Downstream from oxLDL, endoplasmic reticulum (ER) stress and inflammatory responses have been implicated in the pathogenesis of arteriosclerosis, such as atherosclerosis and vascular remodeling. We attempted to suppress ER stress responses by creating CHOP deficiency. Using CHOP-deficient mice, CHOP, particularly in vascular cells, was shown to play important roles in accelerating arteriosclerosis (Circulation 2011). We are now manipulating ER stress responses in order to develop therapies for metabolic diseases including atherosclerosis.

In addition, to suppress vascular inflammatory responses, we produced transgenic mice expressing dominant-negative IκB in the endothelium. Inhibition of the nuclear factor-kappa B (NF-κB) pathway by expressing dominant-negative IκB suppressed development of vascular diseases, including atherosclerosis, vascular remodeling and arterial aneurysm formation in specific murine disease models (Cardiovasc Res 2013). Furthermore, endothelial blockade of endothelial NF-κB signaling prevented age-related insulin resistance and vascular senescence and, surprisingly, prolonged lifespans by suppressing senescence (Circulation 2012). Thus, our studies provide insights into the importance of endothelial NF-κB signaling in obesity- and age-related disorders. We are now elucidating the molecular mechanisms whereby endothelial NF-κB is involved in whole body senescence, aiming at developing novel anti-aging strategies.
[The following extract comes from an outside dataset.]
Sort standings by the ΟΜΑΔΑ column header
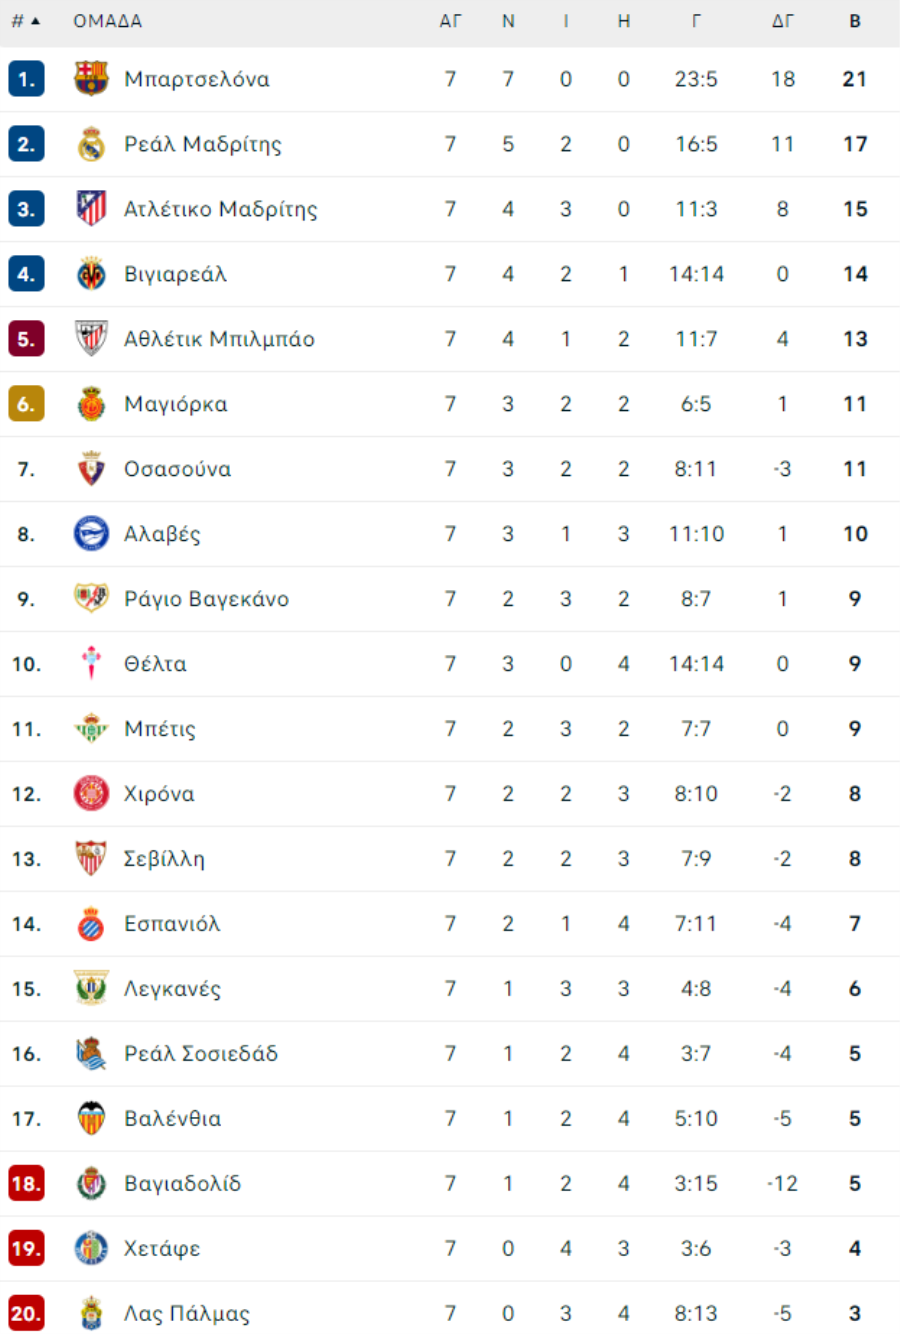900x1334 pixels. tap(108, 21)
4. Clinical Studies Designed to Conquer Metabolic Diseases in Humans

In our clinical branch, we currently have several projects underway with the goal of conquering metabolic diseases. For instance, a case with type B insulin resistance syndrome, which is caused by anti-insulin receptor antibodies, was cured by Helicobacter Pylori eradication (Lancet 2009). We are now planning to survey the effectiveness of this therapy for type B insulin resistance syndrome throughout Japan.
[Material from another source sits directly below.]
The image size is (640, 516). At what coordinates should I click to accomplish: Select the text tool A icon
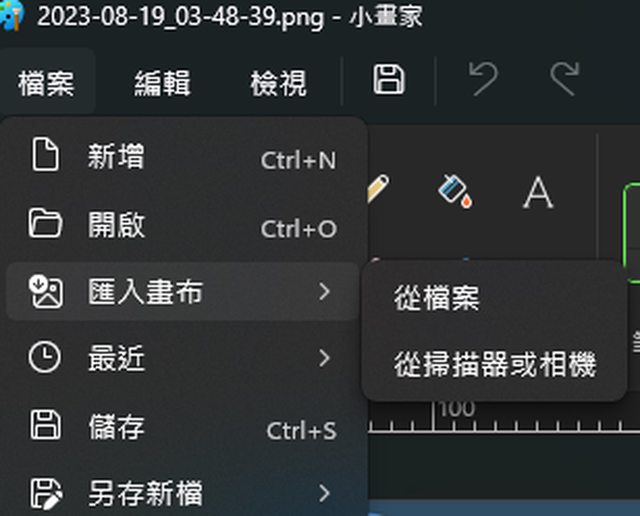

In addition, during our clinical activities after the Great East Japan Earthquake, we identified a marker for predicting diabetic patients who would be especially vulnerable after natural disasters (Diabetes Care 2014). Furthermore, we have discovered genome structure abnormalities associated with early onset diabetes (Exp Diabetes Res 2011、PLoS One 2014). These clinical activities have consistently inspired us to conduct research to elucidate the physiological and pathophysiological mechanisms operating in the human body.